(Stored records)
_ _ _ _ _ _ _
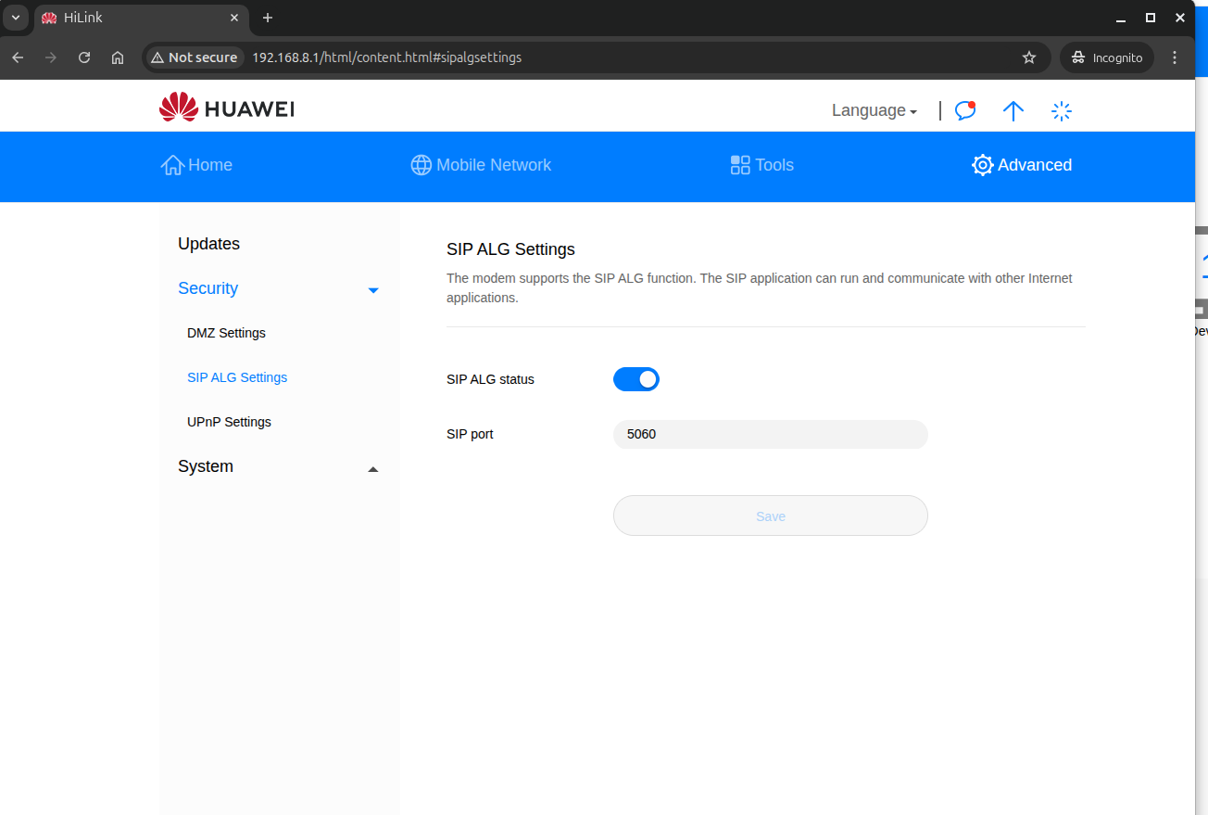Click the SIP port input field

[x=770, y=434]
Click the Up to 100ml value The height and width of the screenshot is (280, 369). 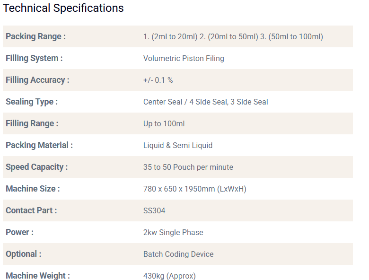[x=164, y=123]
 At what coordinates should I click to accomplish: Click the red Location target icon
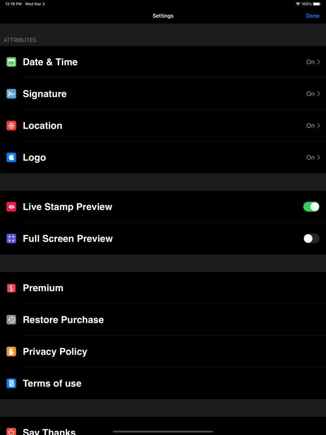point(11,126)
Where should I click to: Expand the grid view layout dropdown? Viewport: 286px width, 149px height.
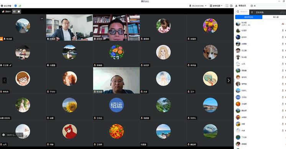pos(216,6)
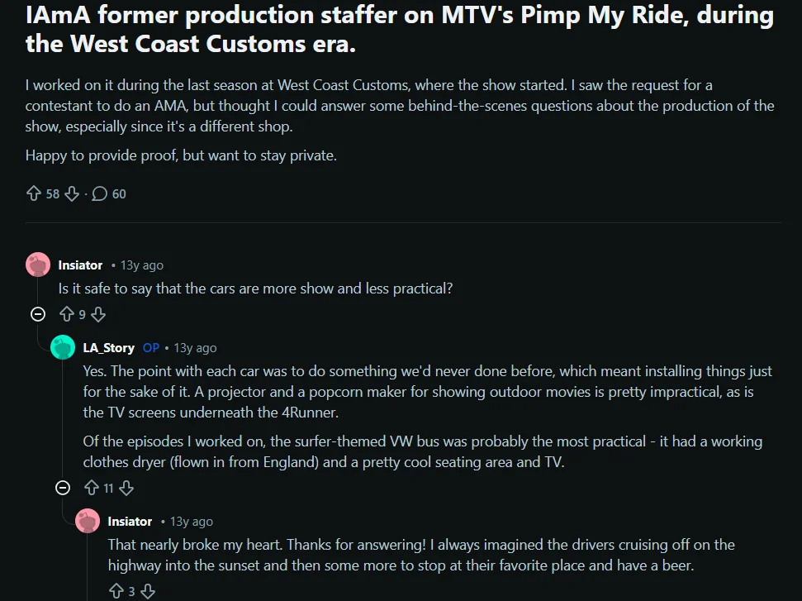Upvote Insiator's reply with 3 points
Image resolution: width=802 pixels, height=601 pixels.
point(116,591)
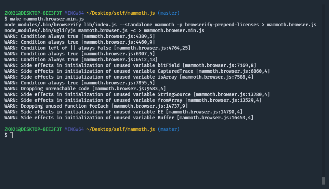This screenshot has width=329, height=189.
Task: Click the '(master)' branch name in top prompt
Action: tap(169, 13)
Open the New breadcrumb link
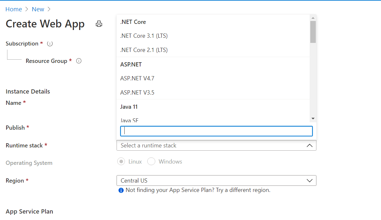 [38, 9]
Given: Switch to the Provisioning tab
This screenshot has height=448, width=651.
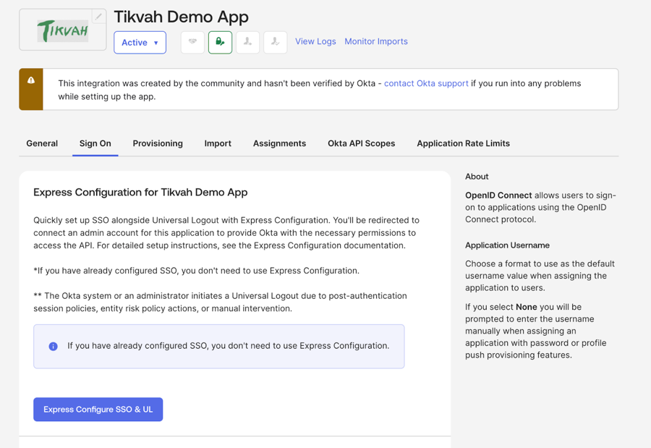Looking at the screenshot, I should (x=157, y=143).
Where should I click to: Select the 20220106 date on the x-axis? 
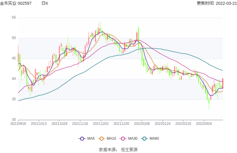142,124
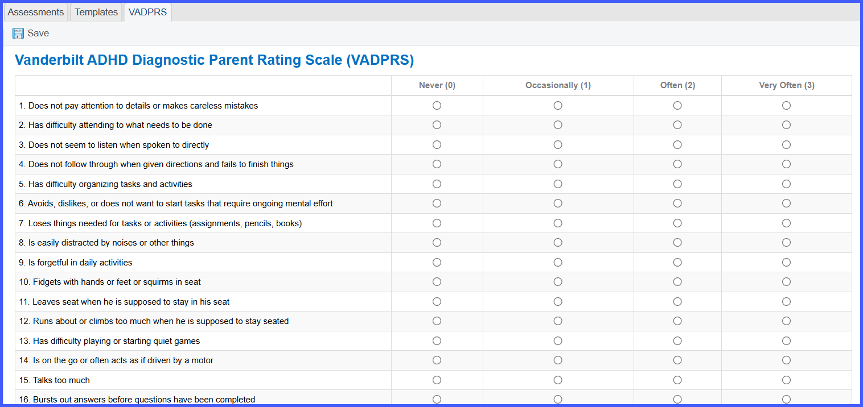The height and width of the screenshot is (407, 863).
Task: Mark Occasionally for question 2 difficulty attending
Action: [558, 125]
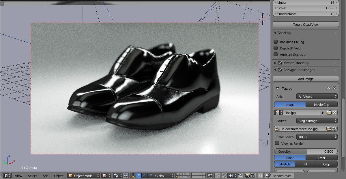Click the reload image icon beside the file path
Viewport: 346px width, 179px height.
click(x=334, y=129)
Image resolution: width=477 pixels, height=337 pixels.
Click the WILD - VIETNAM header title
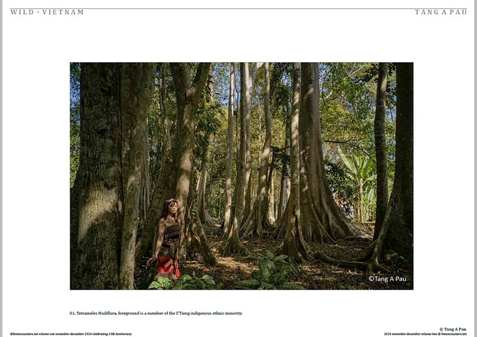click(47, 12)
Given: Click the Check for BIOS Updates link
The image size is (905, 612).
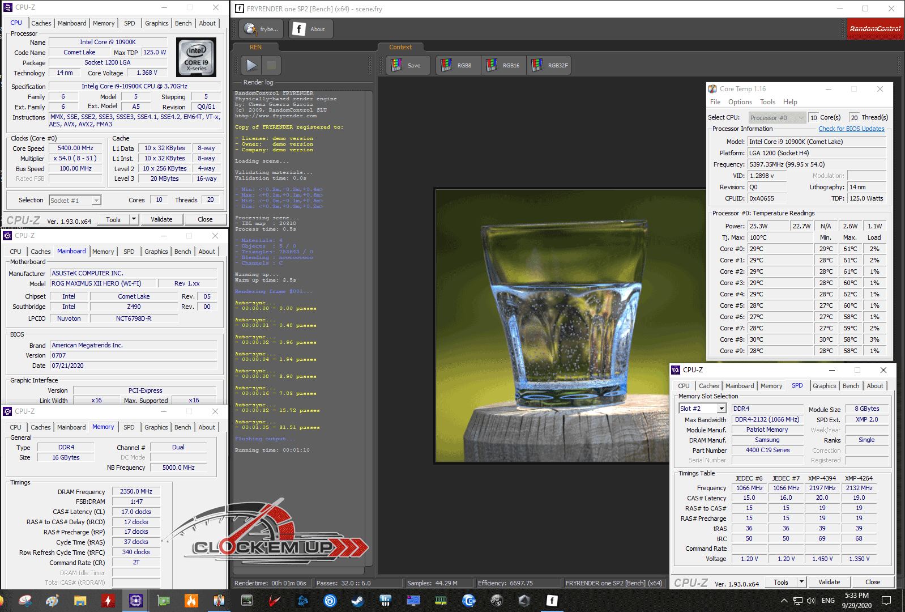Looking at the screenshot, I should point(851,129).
_ _ _ _ _ _ _
Could you set down exactly, and only, the lines from the line containing "Given: Click the Check for BIOS Updates link" through the last line of the records, both included, without the pictures?

### Output of the task
Given: Click the Check for BIOS Updates link
The image size is (905, 612).
Looking at the screenshot, I should point(851,129).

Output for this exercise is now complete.